まず老子、荘子(道教)を知るまへに、儒教(孔子、孟子)を知っておこう。このふたつの教えは一見相反するようにみえるのだが、その実、お互いを補いながら発展してきた教えである。
儒教は志などの主に道徳などを教え、道教はその反対にある人の優しさや愛おしさなどを説いたものだと認識しておこう。私の経験からどちらがよいとはいえないので、どちらも学び、自分ができることから始めることをお勧めする。まさに陰陽の関係である。
そのなかでも私は「老子」に傾倒している。どこかほんのりとしていて、しかし真実は外していない教えに日々心が癒されている。
私が老子のなかで好きな教えは「水」についてのものである。水は方円の器に従うといわれるように、入れられる容器のままに形を変える。しかし、水としての本質、性質は絶対に変わらないということだ。
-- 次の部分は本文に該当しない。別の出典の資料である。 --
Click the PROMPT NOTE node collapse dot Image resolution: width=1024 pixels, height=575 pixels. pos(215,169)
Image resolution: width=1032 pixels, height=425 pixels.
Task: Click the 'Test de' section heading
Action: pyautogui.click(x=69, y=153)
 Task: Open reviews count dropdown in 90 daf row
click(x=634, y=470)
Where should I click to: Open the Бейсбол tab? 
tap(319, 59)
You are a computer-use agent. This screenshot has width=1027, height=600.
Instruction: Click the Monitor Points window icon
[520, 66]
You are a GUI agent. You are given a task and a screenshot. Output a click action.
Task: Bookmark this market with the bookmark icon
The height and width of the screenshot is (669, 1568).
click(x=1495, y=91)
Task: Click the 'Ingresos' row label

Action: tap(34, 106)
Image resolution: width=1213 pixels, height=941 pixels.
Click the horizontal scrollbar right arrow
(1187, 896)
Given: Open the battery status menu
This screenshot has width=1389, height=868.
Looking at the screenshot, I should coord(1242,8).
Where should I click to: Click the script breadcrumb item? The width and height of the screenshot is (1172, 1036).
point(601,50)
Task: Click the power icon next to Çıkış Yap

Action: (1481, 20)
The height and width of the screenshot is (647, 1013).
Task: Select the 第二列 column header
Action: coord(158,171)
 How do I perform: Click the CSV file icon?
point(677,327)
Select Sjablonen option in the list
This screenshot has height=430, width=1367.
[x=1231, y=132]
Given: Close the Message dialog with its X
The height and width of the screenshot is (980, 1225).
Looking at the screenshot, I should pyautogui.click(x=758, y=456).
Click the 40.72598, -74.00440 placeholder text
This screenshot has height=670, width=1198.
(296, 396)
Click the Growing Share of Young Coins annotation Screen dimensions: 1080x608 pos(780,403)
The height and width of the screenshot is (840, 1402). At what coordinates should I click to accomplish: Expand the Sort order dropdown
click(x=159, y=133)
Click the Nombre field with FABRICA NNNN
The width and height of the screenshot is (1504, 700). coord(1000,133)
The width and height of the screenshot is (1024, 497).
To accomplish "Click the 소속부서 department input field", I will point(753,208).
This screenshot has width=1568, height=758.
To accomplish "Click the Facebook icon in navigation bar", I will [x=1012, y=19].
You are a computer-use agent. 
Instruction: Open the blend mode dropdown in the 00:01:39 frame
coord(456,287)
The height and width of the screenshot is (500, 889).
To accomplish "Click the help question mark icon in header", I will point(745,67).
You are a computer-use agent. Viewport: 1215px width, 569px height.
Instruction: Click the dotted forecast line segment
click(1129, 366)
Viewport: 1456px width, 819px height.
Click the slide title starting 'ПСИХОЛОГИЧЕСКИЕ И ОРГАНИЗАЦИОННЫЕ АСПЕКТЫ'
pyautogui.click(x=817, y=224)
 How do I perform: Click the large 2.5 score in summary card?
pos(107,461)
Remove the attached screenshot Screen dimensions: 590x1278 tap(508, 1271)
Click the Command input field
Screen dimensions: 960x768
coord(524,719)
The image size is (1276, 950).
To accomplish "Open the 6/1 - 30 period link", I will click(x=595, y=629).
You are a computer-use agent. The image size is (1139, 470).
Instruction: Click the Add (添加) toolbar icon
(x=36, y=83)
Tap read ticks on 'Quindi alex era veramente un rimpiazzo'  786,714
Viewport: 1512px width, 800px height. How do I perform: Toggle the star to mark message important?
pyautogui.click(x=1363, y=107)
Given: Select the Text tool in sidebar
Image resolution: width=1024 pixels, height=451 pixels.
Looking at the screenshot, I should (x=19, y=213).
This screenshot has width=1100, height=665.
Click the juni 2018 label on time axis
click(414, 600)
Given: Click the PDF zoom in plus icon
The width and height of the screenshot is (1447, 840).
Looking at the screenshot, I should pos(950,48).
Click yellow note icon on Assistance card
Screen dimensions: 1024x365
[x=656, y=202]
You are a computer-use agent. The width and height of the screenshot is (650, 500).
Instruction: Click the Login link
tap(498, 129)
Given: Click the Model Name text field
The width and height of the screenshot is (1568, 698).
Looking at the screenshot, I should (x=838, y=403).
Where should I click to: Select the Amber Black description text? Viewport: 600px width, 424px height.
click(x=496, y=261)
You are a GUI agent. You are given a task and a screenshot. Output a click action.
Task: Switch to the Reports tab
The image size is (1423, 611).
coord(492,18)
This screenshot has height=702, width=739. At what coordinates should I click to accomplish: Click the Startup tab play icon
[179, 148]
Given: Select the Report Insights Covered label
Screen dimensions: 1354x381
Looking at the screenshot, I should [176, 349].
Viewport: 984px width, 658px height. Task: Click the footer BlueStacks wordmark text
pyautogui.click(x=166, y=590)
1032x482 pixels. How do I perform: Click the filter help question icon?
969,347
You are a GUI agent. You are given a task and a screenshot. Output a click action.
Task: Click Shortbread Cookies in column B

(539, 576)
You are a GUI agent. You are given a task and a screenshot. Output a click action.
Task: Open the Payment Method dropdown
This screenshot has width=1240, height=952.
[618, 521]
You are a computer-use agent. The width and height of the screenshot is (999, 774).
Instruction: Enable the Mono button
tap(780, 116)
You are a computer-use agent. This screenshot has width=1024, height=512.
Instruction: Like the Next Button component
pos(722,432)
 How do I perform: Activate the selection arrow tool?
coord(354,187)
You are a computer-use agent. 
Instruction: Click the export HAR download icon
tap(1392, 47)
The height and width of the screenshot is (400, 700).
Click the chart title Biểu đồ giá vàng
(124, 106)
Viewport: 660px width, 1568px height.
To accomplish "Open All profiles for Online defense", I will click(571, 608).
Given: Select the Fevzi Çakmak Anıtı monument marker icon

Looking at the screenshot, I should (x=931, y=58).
水はすべてのもの(人・物)に恵みを与えながらも誰も束縛せず、見返りを求めず、どこに置かれようが文句も言わず、目立とうともしない。しかし、ひとたび怒ればこの地上のすべてを一瞬で破壊する力を備えている。
だから人も水から学び、他に恵みを与えるような言動をし、どこにいても自分を主張せず、欲に捉われない心を持つ。しかし、ひとたび力を発揮すれば誰もが驚くような働きをする!!こんな人間になりたいものである。